■ Entries on finding words and elements ■
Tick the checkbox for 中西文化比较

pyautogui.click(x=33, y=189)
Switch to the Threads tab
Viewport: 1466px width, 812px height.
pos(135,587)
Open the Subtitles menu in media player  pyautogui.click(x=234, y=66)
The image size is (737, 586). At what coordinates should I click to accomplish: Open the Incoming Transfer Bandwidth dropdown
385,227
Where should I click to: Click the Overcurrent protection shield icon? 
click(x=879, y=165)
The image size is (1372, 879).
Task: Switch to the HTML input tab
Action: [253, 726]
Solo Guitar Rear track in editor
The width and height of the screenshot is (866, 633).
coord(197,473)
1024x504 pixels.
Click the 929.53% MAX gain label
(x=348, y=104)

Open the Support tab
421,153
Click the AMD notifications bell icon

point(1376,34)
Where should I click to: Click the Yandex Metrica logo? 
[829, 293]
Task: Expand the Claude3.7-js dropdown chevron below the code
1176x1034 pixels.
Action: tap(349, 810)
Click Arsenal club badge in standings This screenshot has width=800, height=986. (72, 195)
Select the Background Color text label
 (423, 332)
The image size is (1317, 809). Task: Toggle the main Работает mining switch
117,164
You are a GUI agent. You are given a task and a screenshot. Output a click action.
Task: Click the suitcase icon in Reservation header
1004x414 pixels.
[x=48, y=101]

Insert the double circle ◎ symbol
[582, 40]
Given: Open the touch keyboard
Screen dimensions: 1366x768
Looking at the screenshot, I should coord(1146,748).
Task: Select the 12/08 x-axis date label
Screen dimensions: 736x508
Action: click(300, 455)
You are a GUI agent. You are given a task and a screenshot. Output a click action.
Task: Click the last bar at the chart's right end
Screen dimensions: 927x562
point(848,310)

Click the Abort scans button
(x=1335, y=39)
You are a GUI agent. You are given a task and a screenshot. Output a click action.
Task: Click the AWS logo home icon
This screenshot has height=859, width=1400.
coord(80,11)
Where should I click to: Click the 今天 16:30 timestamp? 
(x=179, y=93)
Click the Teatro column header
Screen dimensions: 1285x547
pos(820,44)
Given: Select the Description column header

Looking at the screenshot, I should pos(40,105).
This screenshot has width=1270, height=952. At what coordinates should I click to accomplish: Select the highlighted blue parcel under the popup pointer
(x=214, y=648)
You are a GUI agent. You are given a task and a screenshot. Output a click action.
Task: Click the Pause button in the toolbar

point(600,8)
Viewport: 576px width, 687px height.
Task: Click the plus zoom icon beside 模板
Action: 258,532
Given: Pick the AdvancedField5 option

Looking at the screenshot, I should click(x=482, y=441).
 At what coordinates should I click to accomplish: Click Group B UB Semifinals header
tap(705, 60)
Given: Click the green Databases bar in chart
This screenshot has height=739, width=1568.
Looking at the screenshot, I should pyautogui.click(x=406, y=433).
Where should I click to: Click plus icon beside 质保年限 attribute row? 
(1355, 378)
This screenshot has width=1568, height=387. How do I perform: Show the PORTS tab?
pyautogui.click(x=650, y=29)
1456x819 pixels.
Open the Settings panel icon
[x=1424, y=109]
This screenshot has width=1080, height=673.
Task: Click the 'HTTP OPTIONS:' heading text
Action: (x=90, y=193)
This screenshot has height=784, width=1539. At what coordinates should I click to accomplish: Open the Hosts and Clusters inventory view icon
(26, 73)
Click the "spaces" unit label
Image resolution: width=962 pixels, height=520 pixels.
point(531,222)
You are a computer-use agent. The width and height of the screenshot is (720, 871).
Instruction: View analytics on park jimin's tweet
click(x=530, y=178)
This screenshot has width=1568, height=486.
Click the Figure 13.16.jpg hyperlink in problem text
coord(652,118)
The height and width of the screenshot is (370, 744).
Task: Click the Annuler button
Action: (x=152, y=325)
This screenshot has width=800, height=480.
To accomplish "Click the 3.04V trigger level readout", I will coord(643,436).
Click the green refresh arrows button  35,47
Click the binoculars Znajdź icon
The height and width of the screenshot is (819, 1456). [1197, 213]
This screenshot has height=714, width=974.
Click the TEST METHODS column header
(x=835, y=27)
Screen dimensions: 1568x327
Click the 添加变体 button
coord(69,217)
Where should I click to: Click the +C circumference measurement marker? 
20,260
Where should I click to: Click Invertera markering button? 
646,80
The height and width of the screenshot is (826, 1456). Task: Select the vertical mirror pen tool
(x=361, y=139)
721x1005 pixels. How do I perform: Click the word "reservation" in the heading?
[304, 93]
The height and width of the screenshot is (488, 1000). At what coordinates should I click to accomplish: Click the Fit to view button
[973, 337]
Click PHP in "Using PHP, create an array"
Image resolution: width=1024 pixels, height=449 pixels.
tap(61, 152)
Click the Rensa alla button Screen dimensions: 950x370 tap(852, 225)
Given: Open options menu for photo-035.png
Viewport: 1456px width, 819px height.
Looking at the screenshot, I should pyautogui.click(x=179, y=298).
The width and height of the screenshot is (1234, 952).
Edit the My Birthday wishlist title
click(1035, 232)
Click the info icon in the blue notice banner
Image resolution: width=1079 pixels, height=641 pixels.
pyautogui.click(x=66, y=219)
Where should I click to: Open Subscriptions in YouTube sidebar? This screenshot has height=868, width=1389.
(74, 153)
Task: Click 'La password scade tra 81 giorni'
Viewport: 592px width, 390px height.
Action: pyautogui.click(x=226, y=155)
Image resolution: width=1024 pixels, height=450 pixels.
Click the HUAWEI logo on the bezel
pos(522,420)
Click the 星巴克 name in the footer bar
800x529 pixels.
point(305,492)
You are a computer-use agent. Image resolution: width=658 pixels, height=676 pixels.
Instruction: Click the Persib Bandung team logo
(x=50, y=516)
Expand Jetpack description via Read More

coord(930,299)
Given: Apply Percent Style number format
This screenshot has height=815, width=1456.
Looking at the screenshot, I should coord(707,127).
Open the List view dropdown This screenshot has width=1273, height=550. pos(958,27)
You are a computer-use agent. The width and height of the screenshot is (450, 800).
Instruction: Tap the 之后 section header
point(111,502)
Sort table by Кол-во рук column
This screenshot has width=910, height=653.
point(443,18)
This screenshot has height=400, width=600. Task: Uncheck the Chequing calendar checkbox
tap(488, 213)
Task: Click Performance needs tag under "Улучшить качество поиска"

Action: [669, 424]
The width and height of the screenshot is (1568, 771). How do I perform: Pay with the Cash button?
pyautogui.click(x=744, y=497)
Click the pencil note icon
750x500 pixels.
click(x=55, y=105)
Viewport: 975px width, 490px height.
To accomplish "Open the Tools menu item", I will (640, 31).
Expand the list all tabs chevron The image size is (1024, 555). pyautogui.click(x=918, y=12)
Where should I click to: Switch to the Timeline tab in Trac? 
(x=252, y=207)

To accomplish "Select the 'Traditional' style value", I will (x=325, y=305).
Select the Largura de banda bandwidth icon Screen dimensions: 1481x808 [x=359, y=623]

■ TASK INSTRUCTIONS ■
Write out the stretch from the line containing "Click the Rensa" through the line containing "Action: pyautogui.click(x=226, y=155)" again, swapping "Subscriptions" for "History" and keeping everything else the same.

■ TASK SOLUTION ■
Click the Rensa alla button Screen dimensions: 950x370 tap(852, 225)
Given: Open options menu for photo-035.png
Viewport: 1456px width, 819px height.
Looking at the screenshot, I should pyautogui.click(x=179, y=298).
The width and height of the screenshot is (1234, 952).
Edit the My Birthday wishlist title
click(1035, 232)
Click the info icon in the blue notice banner
Image resolution: width=1079 pixels, height=641 pixels.
pyautogui.click(x=66, y=219)
Where should I click to: Open History in YouTube sidebar? This screenshot has height=868, width=1389.
(74, 153)
Task: Click 'La password scade tra 81 giorni'
Viewport: 592px width, 390px height.
Action: pyautogui.click(x=226, y=155)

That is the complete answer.